With the help of Kevin Stallings, a Ph.D. candidate at North Carolina State University, nearly four-dozen native plant species have been recorded in those natural areas alone.
"When you take away the grass, what is going to grow back?" Farren said. "There is no fertilizer, no herbicides. The only thing we planted was wiregrass. Forty-six plants recovered naturally, and the plant life changes from month to month."
That list includes plants such as morning glory, cactus and portulaca.
"The only plants we have a zero tolerance for are nutsedge, goosegrass and large crabgrass," Farren said. "The others, we like to watch it and see what happens.

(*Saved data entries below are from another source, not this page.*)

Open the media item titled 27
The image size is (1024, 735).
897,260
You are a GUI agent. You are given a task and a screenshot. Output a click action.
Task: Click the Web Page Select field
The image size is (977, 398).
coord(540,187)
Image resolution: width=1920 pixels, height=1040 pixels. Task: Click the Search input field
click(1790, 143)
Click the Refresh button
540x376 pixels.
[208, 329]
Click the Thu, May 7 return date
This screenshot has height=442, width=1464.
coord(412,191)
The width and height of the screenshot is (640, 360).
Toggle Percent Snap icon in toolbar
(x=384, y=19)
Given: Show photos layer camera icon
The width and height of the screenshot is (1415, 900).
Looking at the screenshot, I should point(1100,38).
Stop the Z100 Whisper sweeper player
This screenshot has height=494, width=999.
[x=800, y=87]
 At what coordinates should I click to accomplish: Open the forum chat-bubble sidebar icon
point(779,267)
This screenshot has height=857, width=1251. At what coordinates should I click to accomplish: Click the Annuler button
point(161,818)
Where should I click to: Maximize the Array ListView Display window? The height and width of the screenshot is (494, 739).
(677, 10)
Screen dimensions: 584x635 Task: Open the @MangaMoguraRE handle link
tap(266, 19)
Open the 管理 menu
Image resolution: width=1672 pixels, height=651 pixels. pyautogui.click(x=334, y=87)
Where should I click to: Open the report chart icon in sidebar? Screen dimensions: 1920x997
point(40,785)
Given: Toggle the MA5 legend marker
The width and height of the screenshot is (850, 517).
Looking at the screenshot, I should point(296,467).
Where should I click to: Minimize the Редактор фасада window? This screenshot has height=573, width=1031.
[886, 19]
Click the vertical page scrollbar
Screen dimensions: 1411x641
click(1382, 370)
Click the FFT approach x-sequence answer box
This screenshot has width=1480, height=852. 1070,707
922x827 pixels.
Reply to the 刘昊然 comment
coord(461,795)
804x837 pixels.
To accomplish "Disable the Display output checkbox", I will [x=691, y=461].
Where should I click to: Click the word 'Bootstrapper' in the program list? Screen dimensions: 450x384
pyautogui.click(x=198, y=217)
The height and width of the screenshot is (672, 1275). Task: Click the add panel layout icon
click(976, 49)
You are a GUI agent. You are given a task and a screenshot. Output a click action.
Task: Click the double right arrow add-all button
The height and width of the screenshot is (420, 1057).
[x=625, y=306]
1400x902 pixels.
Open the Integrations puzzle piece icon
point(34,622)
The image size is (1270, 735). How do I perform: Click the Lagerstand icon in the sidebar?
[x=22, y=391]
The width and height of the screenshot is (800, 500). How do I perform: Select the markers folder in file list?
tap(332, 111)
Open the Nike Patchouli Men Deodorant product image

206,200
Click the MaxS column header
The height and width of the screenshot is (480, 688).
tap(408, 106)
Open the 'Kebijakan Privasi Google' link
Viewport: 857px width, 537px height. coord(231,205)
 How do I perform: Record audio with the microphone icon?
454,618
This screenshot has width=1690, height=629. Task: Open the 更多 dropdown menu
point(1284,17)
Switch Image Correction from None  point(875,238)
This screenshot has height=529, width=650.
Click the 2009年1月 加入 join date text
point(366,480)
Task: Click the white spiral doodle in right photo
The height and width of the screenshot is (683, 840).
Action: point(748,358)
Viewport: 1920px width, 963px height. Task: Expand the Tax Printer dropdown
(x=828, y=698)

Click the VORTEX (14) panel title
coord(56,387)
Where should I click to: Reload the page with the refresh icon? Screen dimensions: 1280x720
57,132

"When they're succulent, weeds like henbit have a pretty little flower on it. It's not a weed until there are too many of them, or they are too mature."
Those waste areas will present a U.S. Open venue the likes of which probably have not been seen for decades.
"This is going to be much different than a normal event," Farren said, pointing to the 2013 U.S. Open at Merion Golf Club as an example. "At Merion, if you step 10 feet outside the rope, you have 5-inch grass and its been walked on so it's laying down. Here, if you go 10 feet outside the rope, it's going to be like a cattle crossing."
This year will mark the first time the U.S. Open, scheduled for June 12-15, and U.S. Women's Open will have been played in successive weeks on the same course. Weather challenges or a 72-hole tie in the men's championship could threaten to undo years of meticulous planning.
"It will either be historical, or hysterical. I'll let you know," Farren said. "I think it will be a mix of both. We are humbled the USGA has recognized our golf course as being a good test for this, and secondly, that the USGA has that much confidence in us to do this."
Much of what makes events in the Carolinas sandhills run so smoothly, Farren said, is community support. With only about 30,000 people in the surrounding area, there isn't a large pool of people from which to draw for help, but the community supports such events here with vigor, to the tune of some 6,500 volunteers from throughout the area.
"They have a strong golf DNA, and they are very involved in the community and give back," Farren said.
"We're in the middle of nowhere, but in the center of everything."
Within days of the last putt dropping and signaling the end of the U.S. Women's Open, No. 2 will go under the knife again, this time replacing the A1/A4 bentgrass greens with Champion ultradwarf Bermudagrass.
To help the Pinehurst staff prepare for Bermuda, No. 1 was regrassed with Champion in 2012 and Nos. 3 and 8 in 2013.
"We're working on our game with that," Farren said. "For our business model, it's a huge step forward for us. When we have the next U.S. Open here, we'll have great greens in ultradwarf."